*** Opening of Records shown ***
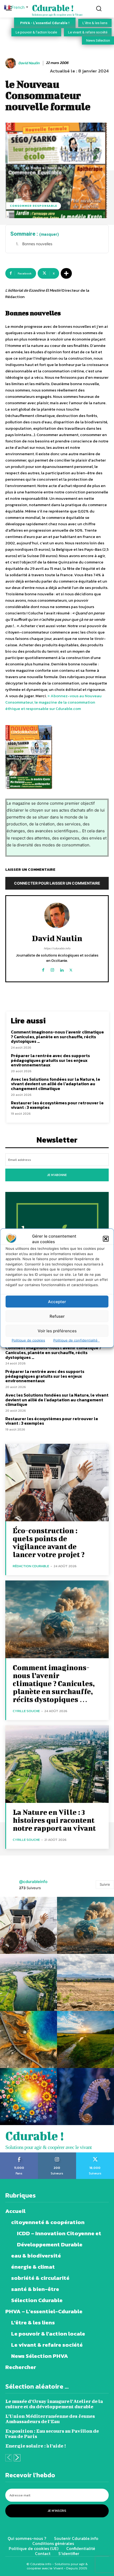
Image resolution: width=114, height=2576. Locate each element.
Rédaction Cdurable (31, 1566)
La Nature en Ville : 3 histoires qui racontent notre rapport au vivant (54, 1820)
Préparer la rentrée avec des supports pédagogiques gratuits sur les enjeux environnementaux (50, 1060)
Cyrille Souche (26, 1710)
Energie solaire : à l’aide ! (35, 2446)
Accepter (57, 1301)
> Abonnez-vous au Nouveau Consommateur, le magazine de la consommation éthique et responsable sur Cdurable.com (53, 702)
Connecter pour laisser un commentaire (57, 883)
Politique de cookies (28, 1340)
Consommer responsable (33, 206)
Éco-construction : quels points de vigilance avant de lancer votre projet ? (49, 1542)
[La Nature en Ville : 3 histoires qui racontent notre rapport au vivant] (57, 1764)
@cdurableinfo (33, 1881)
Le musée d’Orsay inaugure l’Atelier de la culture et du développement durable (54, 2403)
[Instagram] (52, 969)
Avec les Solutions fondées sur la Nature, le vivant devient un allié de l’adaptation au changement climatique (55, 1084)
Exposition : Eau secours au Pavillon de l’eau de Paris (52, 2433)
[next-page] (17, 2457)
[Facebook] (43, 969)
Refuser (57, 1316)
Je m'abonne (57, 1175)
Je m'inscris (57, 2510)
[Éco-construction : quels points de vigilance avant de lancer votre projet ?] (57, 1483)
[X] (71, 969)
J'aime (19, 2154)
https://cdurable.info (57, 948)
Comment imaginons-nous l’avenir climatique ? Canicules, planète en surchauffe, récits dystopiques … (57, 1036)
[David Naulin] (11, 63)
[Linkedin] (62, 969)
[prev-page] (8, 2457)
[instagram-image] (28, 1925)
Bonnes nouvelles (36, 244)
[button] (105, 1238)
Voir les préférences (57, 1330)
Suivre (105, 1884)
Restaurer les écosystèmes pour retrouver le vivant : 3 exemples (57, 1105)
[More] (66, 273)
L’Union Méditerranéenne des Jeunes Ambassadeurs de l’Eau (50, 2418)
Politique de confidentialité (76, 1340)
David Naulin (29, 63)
*** Close of Records shown ***
*To do*: Check every line above for the string "construction", and copy the ones that have it.

*Finished exercise*:
Éco-construction : quels points de vigilance avant de lancer votre projet ? (49, 1542)
[Éco-construction : quels points de vigilance avant de lancer votre projet ?] (57, 1483)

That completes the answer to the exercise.